[Written request]
Put the following lines into a Markdown table with two columns, Row for the row number and Line for the line itself, and omit any blank lines.

[Dataset rows]
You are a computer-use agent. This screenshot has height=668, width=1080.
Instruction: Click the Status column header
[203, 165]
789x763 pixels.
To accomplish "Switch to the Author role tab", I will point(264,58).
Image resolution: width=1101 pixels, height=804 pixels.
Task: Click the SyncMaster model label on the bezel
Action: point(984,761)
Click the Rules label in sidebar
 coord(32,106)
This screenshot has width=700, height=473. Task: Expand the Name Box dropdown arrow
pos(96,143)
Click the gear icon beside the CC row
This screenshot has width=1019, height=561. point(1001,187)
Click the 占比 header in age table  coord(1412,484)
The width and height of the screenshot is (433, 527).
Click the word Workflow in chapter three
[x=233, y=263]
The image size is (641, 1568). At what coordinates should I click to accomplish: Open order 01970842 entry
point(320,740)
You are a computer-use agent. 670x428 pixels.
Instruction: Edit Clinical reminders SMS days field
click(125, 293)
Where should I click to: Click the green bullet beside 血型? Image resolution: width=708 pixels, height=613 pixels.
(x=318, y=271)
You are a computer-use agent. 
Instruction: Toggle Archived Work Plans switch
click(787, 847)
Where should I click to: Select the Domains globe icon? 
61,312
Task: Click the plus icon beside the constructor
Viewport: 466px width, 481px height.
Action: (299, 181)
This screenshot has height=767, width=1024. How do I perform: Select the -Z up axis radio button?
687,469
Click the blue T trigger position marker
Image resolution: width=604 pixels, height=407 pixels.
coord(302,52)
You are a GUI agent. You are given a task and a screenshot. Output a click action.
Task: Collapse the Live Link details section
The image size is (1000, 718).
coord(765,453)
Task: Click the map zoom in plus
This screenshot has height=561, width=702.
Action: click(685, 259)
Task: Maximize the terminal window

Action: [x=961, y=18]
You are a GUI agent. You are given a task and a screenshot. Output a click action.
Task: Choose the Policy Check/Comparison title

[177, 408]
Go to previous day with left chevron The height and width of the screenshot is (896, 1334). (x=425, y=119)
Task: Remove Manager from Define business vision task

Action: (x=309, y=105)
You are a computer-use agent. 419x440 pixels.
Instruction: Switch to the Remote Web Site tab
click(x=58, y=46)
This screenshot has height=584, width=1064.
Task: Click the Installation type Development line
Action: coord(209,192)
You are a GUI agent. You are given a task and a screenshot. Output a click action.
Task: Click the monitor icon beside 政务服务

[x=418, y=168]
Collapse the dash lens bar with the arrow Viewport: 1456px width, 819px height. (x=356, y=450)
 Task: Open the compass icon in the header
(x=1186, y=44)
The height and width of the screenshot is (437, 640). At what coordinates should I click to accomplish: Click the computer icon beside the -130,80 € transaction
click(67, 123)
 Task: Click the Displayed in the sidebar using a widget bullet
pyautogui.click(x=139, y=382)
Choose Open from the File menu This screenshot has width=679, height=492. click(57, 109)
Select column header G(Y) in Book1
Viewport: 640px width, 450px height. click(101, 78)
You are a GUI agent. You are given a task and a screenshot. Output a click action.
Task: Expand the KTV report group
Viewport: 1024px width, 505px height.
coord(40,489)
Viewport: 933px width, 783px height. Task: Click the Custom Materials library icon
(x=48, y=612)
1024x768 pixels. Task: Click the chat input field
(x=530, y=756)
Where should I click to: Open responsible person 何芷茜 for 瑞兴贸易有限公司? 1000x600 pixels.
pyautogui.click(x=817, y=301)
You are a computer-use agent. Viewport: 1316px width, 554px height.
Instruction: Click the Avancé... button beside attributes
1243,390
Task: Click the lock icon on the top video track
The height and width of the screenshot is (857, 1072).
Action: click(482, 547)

[Exercise solution]
| Row | Line |
|---|---|
| 1 | You are a computer-use agent. This screenshot has height=668, width=1080. |
| 2 | Instruction: Click the Status column header |
| 3 | [203, 165] |
| 4 | 789x763 pixels. |
| 5 | To accomplish "Switch to the Author role tab", I will point(264,58). |
| 6 | Image resolution: width=1101 pixels, height=804 pixels. |
| 7 | Task: Click the SyncMaster model label on the bezel |
| 8 | Action: point(984,761) |
| 9 | Click the Rules label in sidebar |
| 10 |  coord(32,106) |
| 11 | This screenshot has width=700, height=473. Task: Expand the Name Box dropdown arrow |
| 12 | pos(96,143) |
| 13 | Click the gear icon beside the CC row |
| 14 | This screenshot has width=1019, height=561. point(1001,187) |
| 15 | Click the 占比 header in age table  coord(1412,484) |
| 16 | The width and height of the screenshot is (433, 527). |
| 17 | Click the word Workflow in chapter three |
| 18 | [x=233, y=263] |
| 19 | The image size is (641, 1568). At what coordinates should I click to accomplish: Open order 01970842 entry |
| 20 | point(320,740) |
| 21 | You are a computer-use agent. 670x428 pixels. |
| 22 | Instruction: Edit Clinical reminders SMS days field |
| 23 | click(125, 293) |
| 24 | Where should I click to: Click the green bullet beside 血型? Image resolution: width=708 pixels, height=613 pixels. |
| 25 | (x=318, y=271) |
| 26 | You are a computer-use agent.  |
| 27 | Instruction: Toggle Archived Work Plans switch |
| 28 | click(787, 847) |
| 29 | Where should I click to: Select the Domains globe icon?  |
| 30 | 61,312 |
| 31 | Task: Click the plus icon beside the constructor |
| 32 | Viewport: 466px width, 481px height. |
| 33 | Action: (299, 181) |
| 34 | This screenshot has height=767, width=1024. How do I perform: Select the -Z up axis radio button? |
| 35 | 687,469 |
| 36 | Click the blue T trigger position marker |
| 37 | Image resolution: width=604 pixels, height=407 pixels. |
| 38 | coord(302,52) |
| 39 | You are a GUI agent. You are given a task and a screenshot. Output a click action. |
| 40 | Task: Collapse the Live Link details section |
| 41 | The image size is (1000, 718). |
| 42 | coord(765,453) |
| 43 | Task: Click the map zoom in plus |
| 44 | This screenshot has height=561, width=702. |
| 45 | Action: click(685, 259) |
| 46 | Task: Maximize the terminal window |
| 47 | Action: [x=961, y=18] |
| 48 | You are a GUI agent. You are given a task and a screenshot. Output a click action. |
| 49 | Task: Choose the Policy Check/Comparison title |
| 50 | [177, 408] |
| 51 | Go to previous day with left chevron The height and width of the screenshot is (896, 1334). (x=425, y=119) |
| 52 | Task: Remove Manager from Define business vision task |
| 53 | Action: (x=309, y=105) |
| 54 | You are a computer-use agent. 419x440 pixels. |
| 55 | Instruction: Switch to the Remote Web Site tab |
| 56 | click(x=58, y=46) |
| 57 | This screenshot has height=584, width=1064. |
| 58 | Task: Click the Installation type Development line |
| 59 | Action: coord(209,192) |
| 60 | You are a GUI agent. You are given a task and a screenshot. Output a click action. |
| 61 | Task: Click the monitor icon beside 政务服务 |
| 62 | [x=418, y=168] |
| 63 | Collapse the dash lens bar with the arrow Viewport: 1456px width, 819px height. (x=356, y=450) |
| 64 |  Task: Open the compass icon in the header |
| 65 | (x=1186, y=44) |
| 66 | The height and width of the screenshot is (437, 640). At what coordinates should I click to accomplish: Click the computer icon beside the -130,80 € transaction |
| 67 | click(67, 123) |
| 68 |  Task: Click the Displayed in the sidebar using a widget bullet |
| 69 | pyautogui.click(x=139, y=382) |
| 70 | Choose Open from the File menu This screenshot has width=679, height=492. click(57, 109) |
| 71 | Select column header G(Y) in Book1 |
| 72 | Viewport: 640px width, 450px height. click(101, 78) |
| 73 | You are a GUI agent. You are given a task and a screenshot. Output a click action. |
| 74 | Task: Expand the KTV report group |
| 75 | Viewport: 1024px width, 505px height. |
| 76 | coord(40,489) |
| 77 | Viewport: 933px width, 783px height. Task: Click the Custom Materials library icon |
| 78 | (x=48, y=612) |
| 79 | 1024x768 pixels. Task: Click the chat input field |
| 80 | (x=530, y=756) |
| 81 | Where should I click to: Open responsible person 何芷茜 for 瑞兴贸易有限公司? 1000x600 pixels. |
| 82 | pyautogui.click(x=817, y=301) |
| 83 | You are a computer-use agent. Viewport: 1316px width, 554px height. |
| 84 | Instruction: Click the Avancé... button beside attributes |
| 85 | 1243,390 |
| 86 | Task: Click the lock icon on the top video track |
| 87 | The height and width of the screenshot is (857, 1072). |
| 88 | Action: click(482, 547) |